# Sanguine Distortion Project



## gossie21 (Apr 1, 2020)

I’m fairly new to pedal building and not too savvy with electronics. This is my 3rd build. I got it fired up last night, but not without several hiccups along the way. I ordered a 3-pin toggle first, then a 6-pin momentary toggle. A few wiring soldering mistakes. Overall though it’s fun and the pedal works... except for toggling between modes (at least until I can get the right switch).

I need to try and sort out one issue, going in to the preamp there is very little volume. I have to dime it and it’s still just below unity volume. Going into the effects loop and it has all the volume/gain and some to spare.


----------



## gossie21 (Apr 1, 2020)




----------



## Barry (Apr 1, 2020)

Nice job on the graphic!


----------



## gossie21 (Apr 1, 2020)

Barry said:


> Nice job on the graphic!


Thanks. I’m learning as I go on that too. I should have left the background more opaque. It’s a touch darker than I wanted.  I also made a decal for my first build.... an amazon klone kit.


----------



## music6000 (Apr 1, 2020)

gossie21 said:


> I’m fairly new to pedal building and not too savvy with electronics. This is my 3rd build. I got it fired up last night, but not without several hiccups along the way. I ordered a 3-pin toggle first, then a 6-pin momentary toggle. A few wiring soldering mistakes. Overall though it’s fun and the pedal works... except for toggling between modes (at least until I can get the right switch).
> 
> I need to try and sort out one issue, going in to the preamp there is very little volume. I have to dime it and it’s still just below unity volume. Going into the effects loop and it has all the volume/gain and some to spare.


Are these 2 LED mounted on the PCB like this:


----------



## gossie21 (Apr 1, 2020)

music6000 said:


> Are these 2 LED mounted on the PCB like this:
> 
> View attachment 3769


I don’t recall to be honest. I had it open while plugged in and the LEDs were strobing with the guitar signal, but they were very dim. So I think the orientation is correct.


----------



## music6000 (Apr 1, 2020)

If you look at the Base Circle of the LED, the - side of the LED has a Flat machined on it like in Picture.
As long as they match, Both - on the Bottom or Both - on the top it will work Fine
Can't have a - and a + !


----------



## Barry (Apr 2, 2020)

Putting it in the effects loop the volume your getting is likely the preamp pushing it


----------



## Barry (Apr 2, 2020)

I barely have scratched the surface of understanding electronics, but when I first started modding and then building pedals the first trouble shooting device I was exposed to, other than a DVM  was the audio probe, if you don't have one building one and learning to use it should be the first course Pedal building 101


----------



## gossie21 (Apr 2, 2020)

Barry said:


> Putting it in the effects loop the volume your getting is likely the preamp pushing it


I meant bypassing the preamp altogether and plugging directly into the effects return.  I definitely need to brush up on the things to troubleshoot the issue though.


----------



## Barry (Apr 2, 2020)

gossie21 said:


> I meant bypassing the preamp altogether and plugging directly into the effects return.  I definitely need to brush up on the things to troubleshoot the issue though.


Now that is very strange


----------



## music6000 (Apr 2, 2020)

music6000 said:


> If you look at the Base Circle of the LED, the - side of the LED has a Flat machined on it like in Picture.
> As long as they match, Both - on the Bottom or Both - on the top it will work Fine
> Can't have a - and a + !


You need to Confirm the LED's are Correct, 
Here is a link to check* All* those resistors are Correct, so many times ie 47r instead of 4k7 or vise versa OR 470r instead of 470k or vise versa!
Click on BANDS for 5 Bands:








						Resistor Calculator
					

Resistor Calculator is an App developed by CherryJourney to help the user find the value of a resistor.

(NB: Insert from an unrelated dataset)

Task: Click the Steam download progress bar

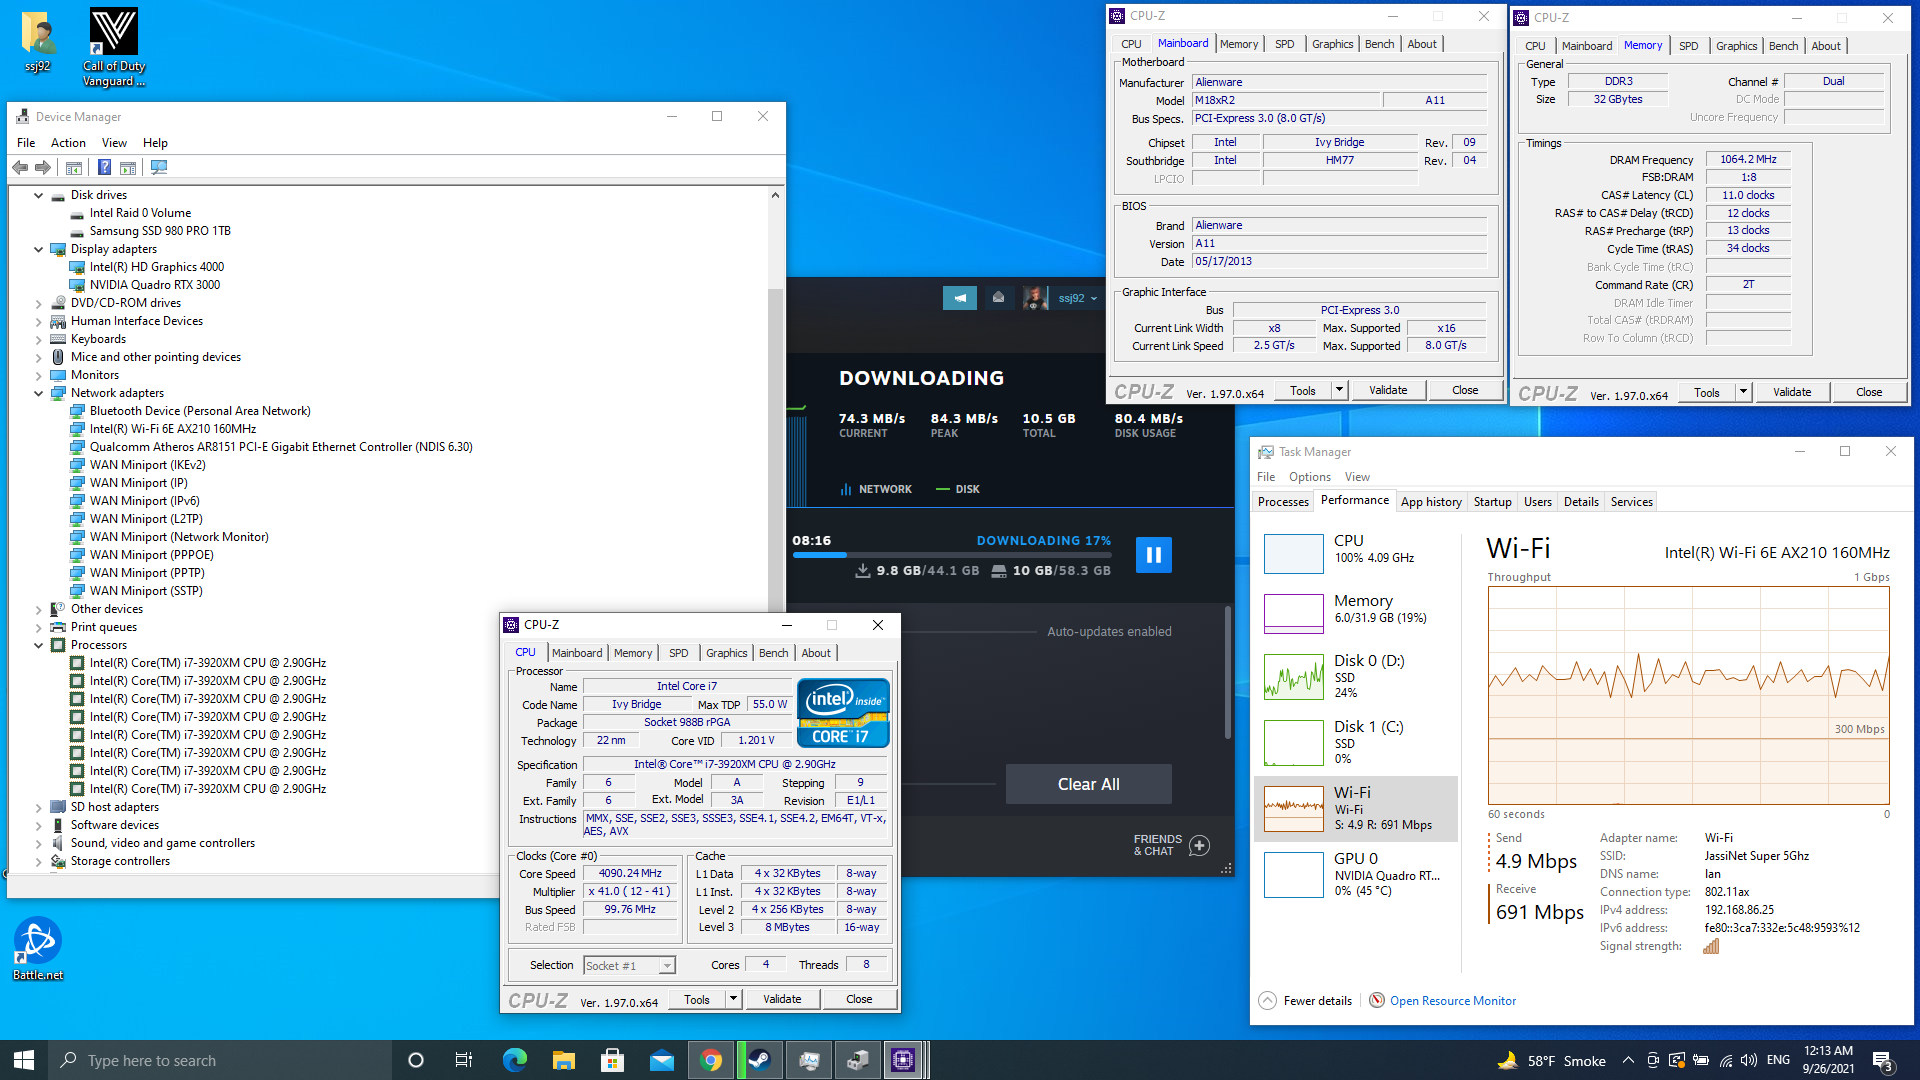Action: tap(950, 554)
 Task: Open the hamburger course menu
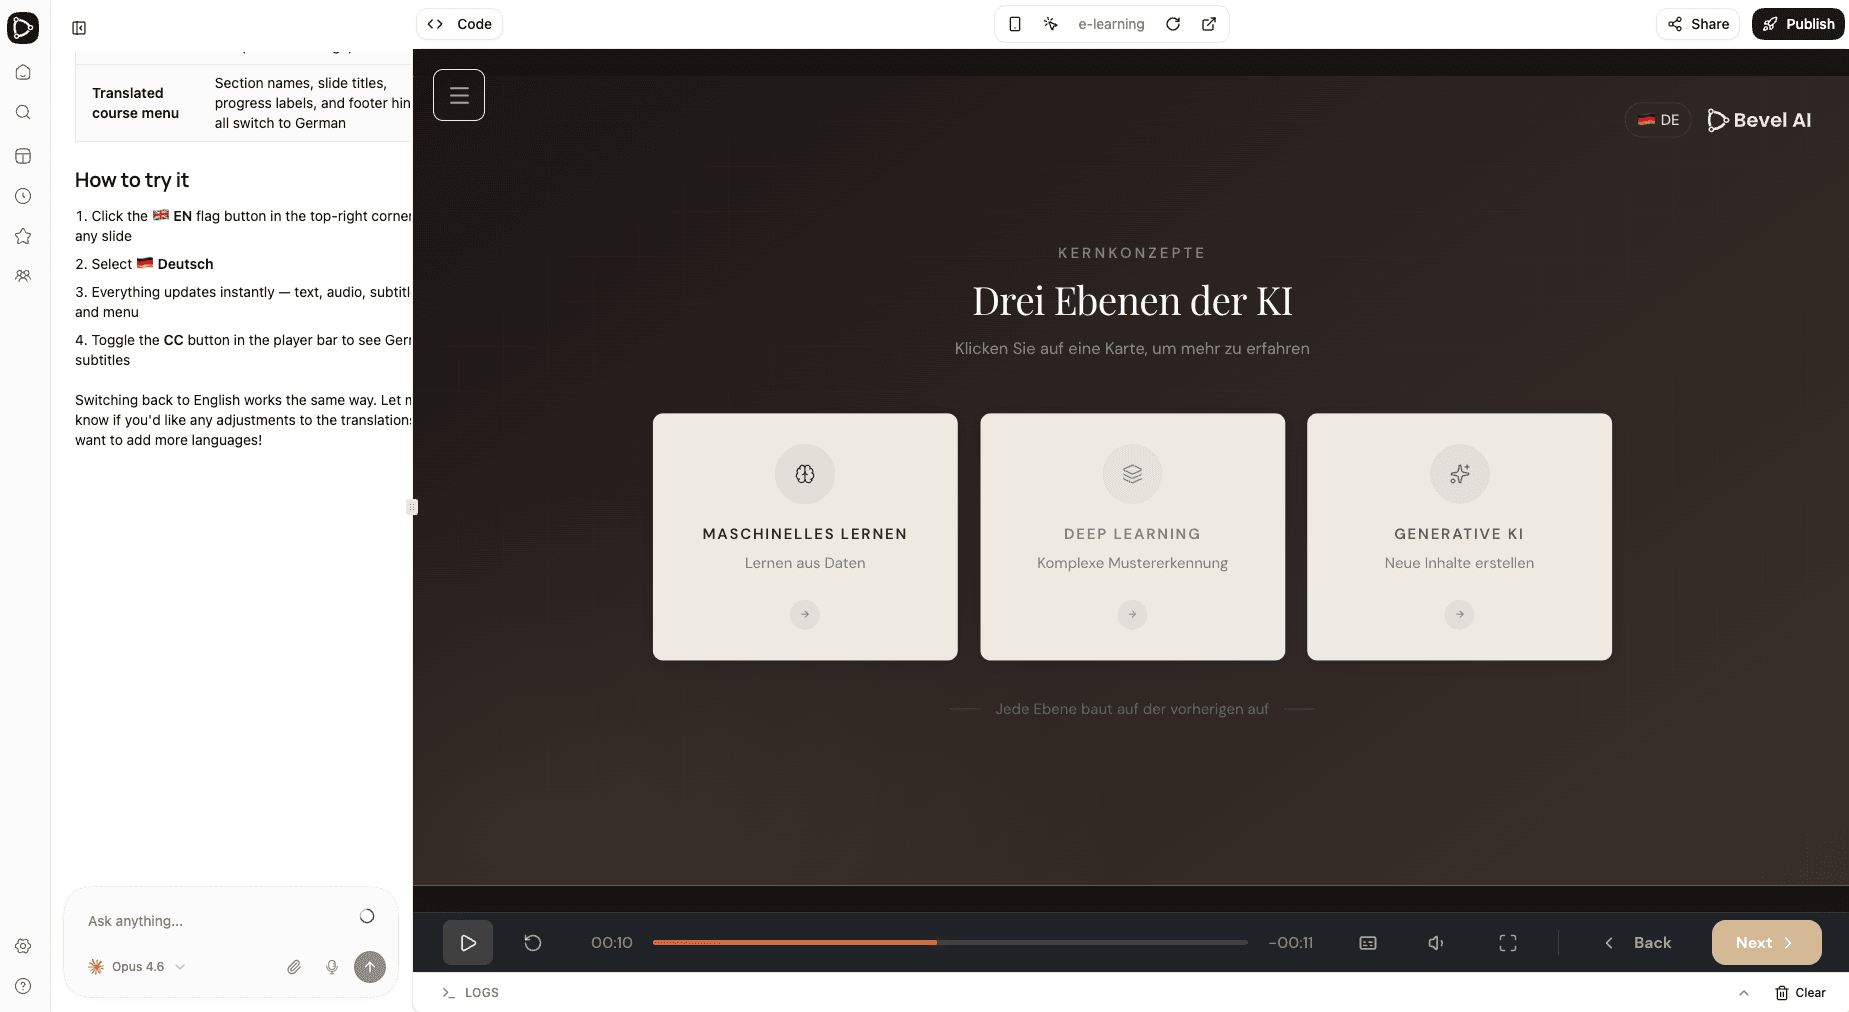click(x=459, y=94)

					resistor.cherryjourney.pt


----------



## gossie21 (Apr 5, 2020)

music6000 said:


> You need to Confirm the LED's are Correct,
> Here is a link to check* All* those resistors are Correct, so many times ie 47r instead of 4k7 or vise versa OR 470r instead of 470k or vise versa!
> Click on BANDS for 5 Bands:
> 
> ...


I checked the LEDs with a multimeter and I believe they are in backwards. I’ll fix that once I get the right switch in.

Is there any reason why when I check an LED on one side with the test leads reversed, the opposite LED turns on?


----------



## music6000 (Apr 5, 2020)

They will still work correctly if it is like this also :


----------



## gossie21 (Apr 5, 2020)

music6000 said:


> They will still work correctly if it is like this also :
> 
> View attachment 3859


Yup, that’s how they are oriented.


----------



## music6000 (Apr 5, 2020)

Good, Leave the LED's as they are. The only other suggestion I would do is Clean the back of the Board with Isopryl & Electrical Contact Cleaner.
You have a lot of Components there and you need to be Clean of any residue & check your solder pads are all Good.
there could be one Dag touching the adjacent component & its muting the circuit.
This has plenty of Volume on Tap!
Here's a Link to my Build :





						Sanguine Distortion
					

Cool Distortion Pedal! 3 Band EQ lets you dial in Your sound. 3 types of Distortion via Toggle switch.



					forum.pedalpcb.com


----------



## gossie21 (Apr 20, 2020)

I rearranged my pedalboard last night and the volume issue went away.  I originally had it immediately behind a fuzz pedal, then I moved the fuzz to the front of my chain.


----------